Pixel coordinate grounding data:
* * * * * * *

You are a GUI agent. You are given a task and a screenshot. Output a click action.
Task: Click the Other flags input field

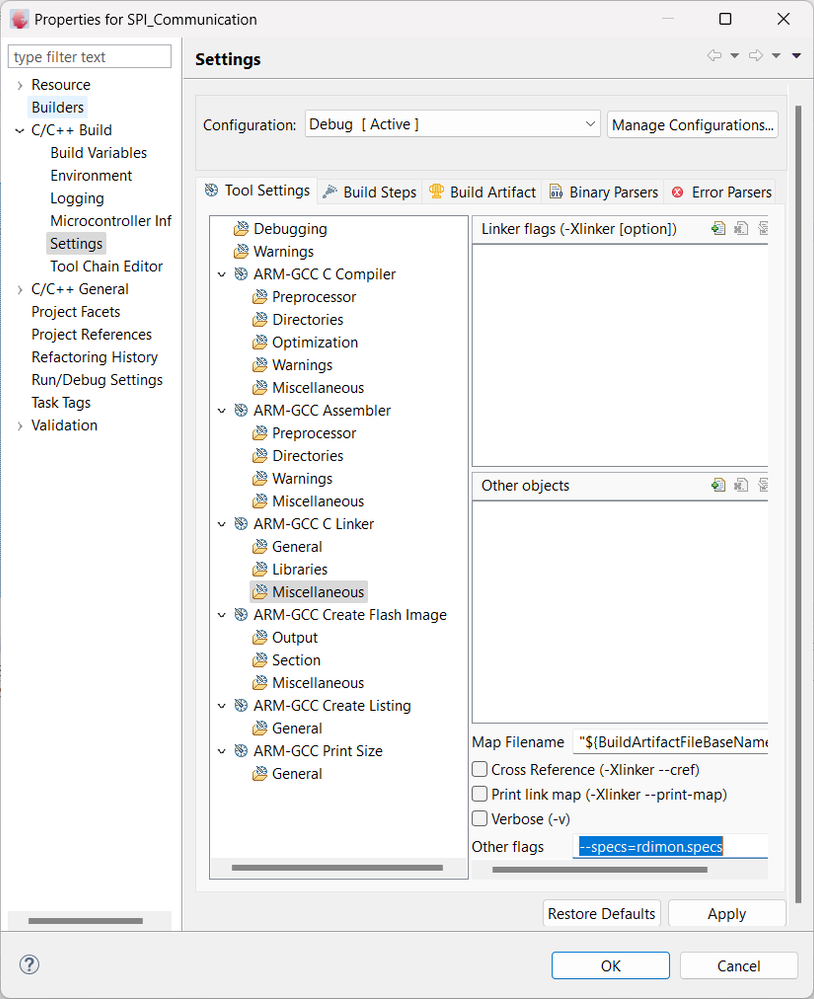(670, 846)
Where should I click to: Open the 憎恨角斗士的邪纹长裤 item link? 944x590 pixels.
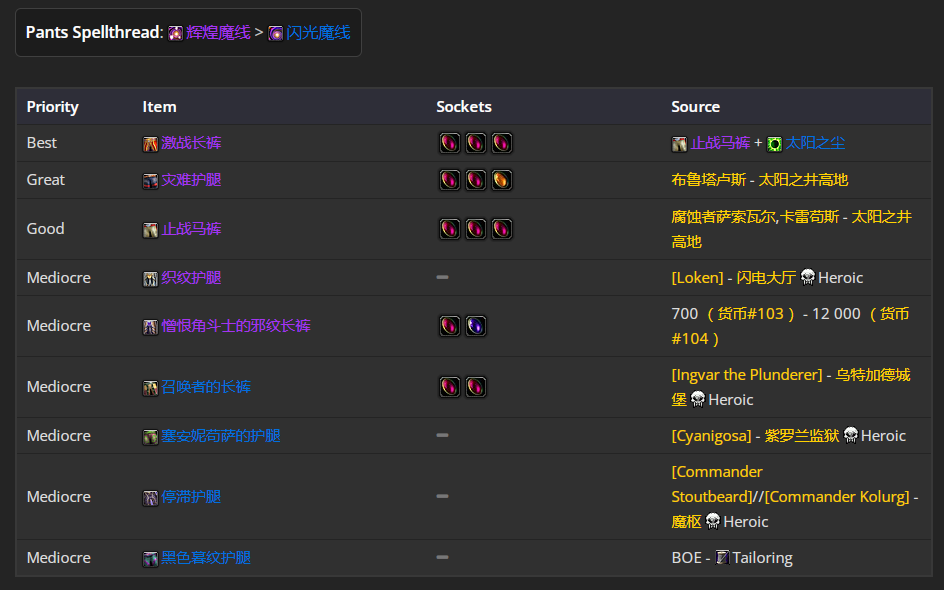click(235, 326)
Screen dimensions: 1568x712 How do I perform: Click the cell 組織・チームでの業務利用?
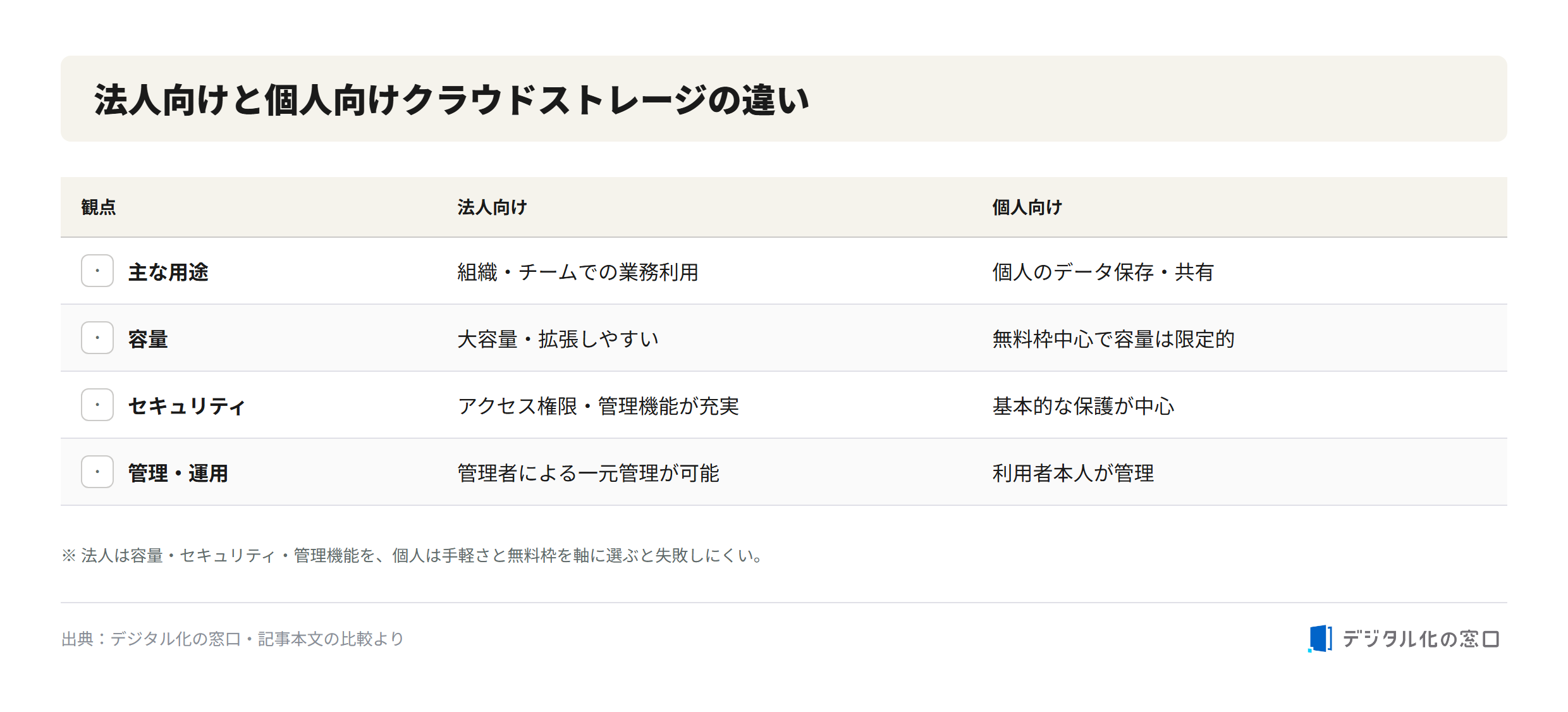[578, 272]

* * * * * * *

• Your assignment
Could you reproduce the records above exactly, leaving out the pictures?

• Result of the task
You are a GUI agent. You are given a task and a screenshot. Output a click action.
Task: Click the Other flags input field

(670, 846)
Where should I click to: Open the 憎恨角斗士的邪纹长裤 item link? 944x590 pixels.
click(235, 326)
Screen dimensions: 1568x712 How do I perform: Click the cell 組織・チームでの業務利用?
[578, 272]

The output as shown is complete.